Gammon Forum : SMAUG : SMAUG coding : String Hashing

Entire forum ➜ SMAUG ➜ SMAUG coding ➜ String Hashing

String Hashing

It is now over 60 days since the last post. This thread is closed. Refresh page

Posted by

Greven Canada (835 posts) Bio

Date

Tue 09 Dec 2003 07:00 AM (UTC)

Message

From what I understand, fread_string and fread_string_nohash do fairly different things. fread_string will use STRALLOC to assign the memory, and fread_string_nohash uses someething else. Now, when your freeing the memory, you need to use either DISPOSE for fread_string_nohash, and STRFREE for fread_string.

Questions: Why does it hash the information, and how is it hashing it? When you use the wrong free macro, it will crash, and I assume this deals with the hashing, but does it for sure? Am I way off?

Nobody ever expects the spanish inquisition!

darkwarriors.net:4848
http://darkwarriors.net

Top

Posted by

David Haley USA (3,881 posts) Bio

Date

Reply #1 on Tue 09 Dec 2003 07:42 AM (UTC)

Message

OK... the basic idea between string hashing is to save memory.

For instance, you might want to have 30 mobs, each with the name "a goblin".

Now, without string hashing, you are storing those 9 bytes (8 letters + null space) 30 times. Not good...

The clever thing with string hashing is that you store it only once, and you keep a reference count on how many times that string is actually used. When the reference count hits 0, you deallocate the memory - but never before.

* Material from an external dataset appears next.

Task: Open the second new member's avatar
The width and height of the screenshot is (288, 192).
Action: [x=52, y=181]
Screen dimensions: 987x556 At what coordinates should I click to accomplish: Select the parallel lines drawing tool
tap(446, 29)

How the hashing works is a slightly different subject, but basically it keeps a list of string/count structures. When you use STRALLOC, it looks up in the table if the string already exists; if so, it returns the pointer to that and increments the reference count; if not, it allocates new memory, sets the reference count to one, and then returns that pointer.

Hash tables are actually a slightly more complicated concept; I don't think it's necessary to understand the concepts of hashing algorithms, buckets, hash collisions, etc., to understand string hashing.

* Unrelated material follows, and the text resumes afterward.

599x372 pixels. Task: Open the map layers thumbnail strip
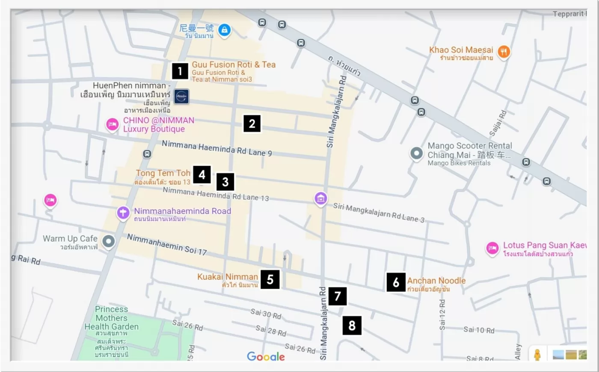click(569, 354)
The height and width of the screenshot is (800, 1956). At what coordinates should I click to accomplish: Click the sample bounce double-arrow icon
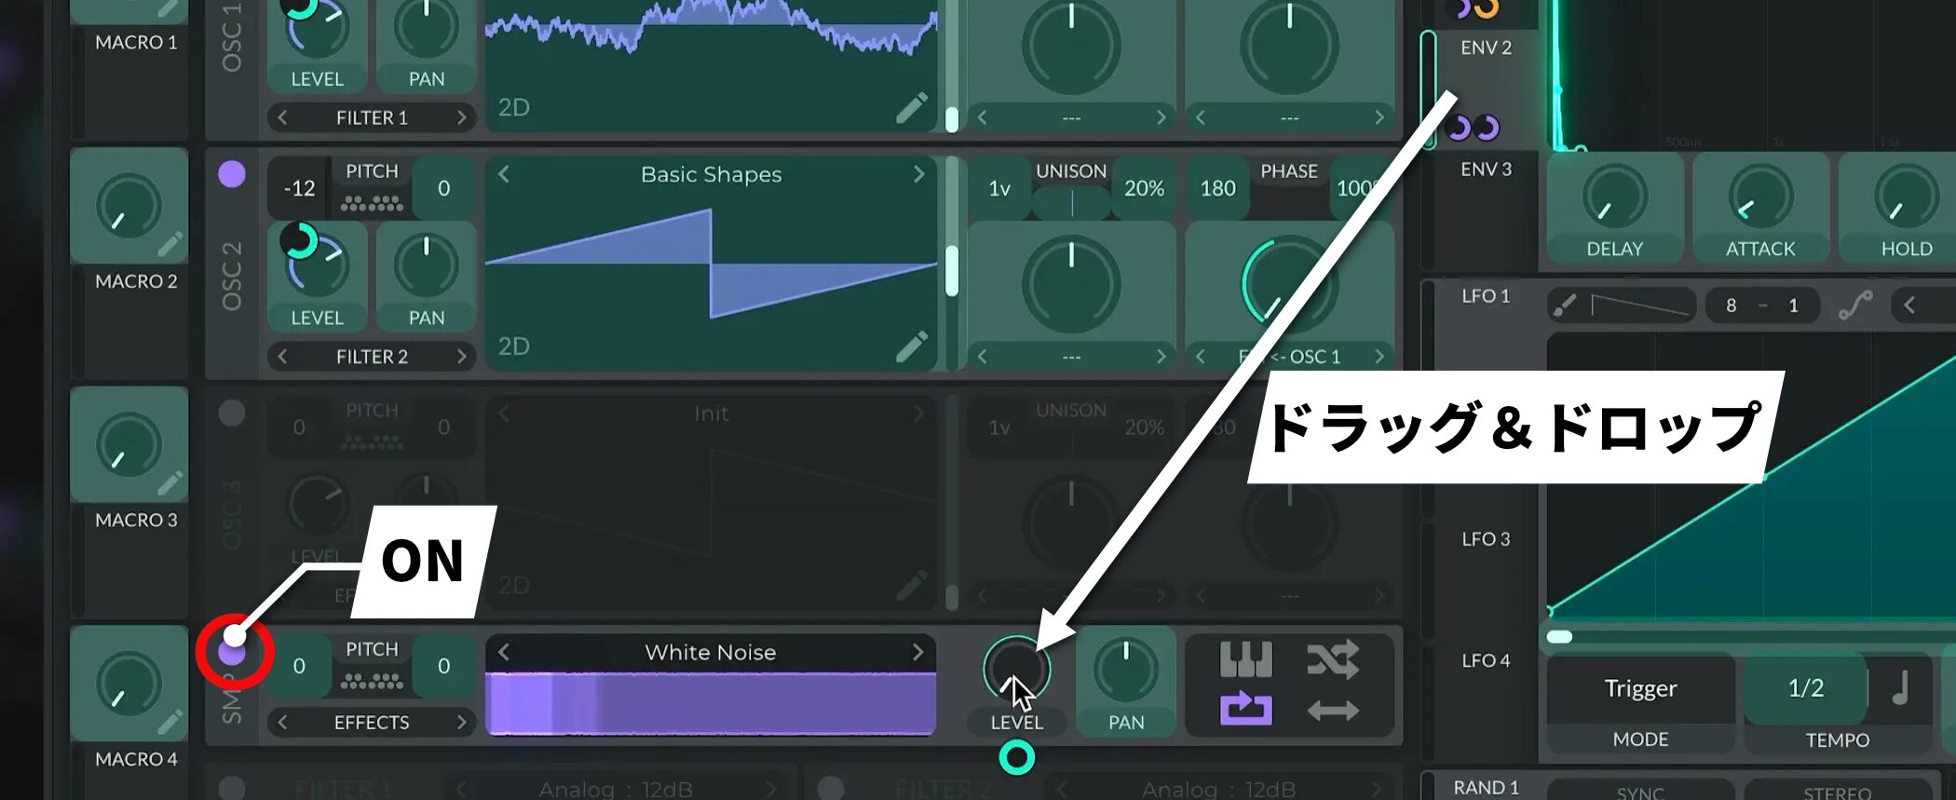(1333, 712)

The QUICKLINK macro basically means that you know that the string you're linking to is in the hash table, so you know where to increment the count. Personally I think that the way quicklink is implemented is dangerous, but that's another story. :)

Anyways, let's consider now that you have a hashed string. Because of how the implemented it (no type safety or anything) your string is basically a char *. This is good because it means you can use it exactly as you would a normal, non-hashed string, but bad because of the freeing.

What happens if two mobs share the same hashed name? There is only one memory allocation, with a reference count of two. If you use the wrong macro - DISPOSE for instance - you do not properly manage the hash table. So, it goes and erases the memory, and poof, the other mob is now pointing to invalid memory.

What STRFREE does is to actually go into the hash table, decrement the count, and only deallocate if there is nothing left.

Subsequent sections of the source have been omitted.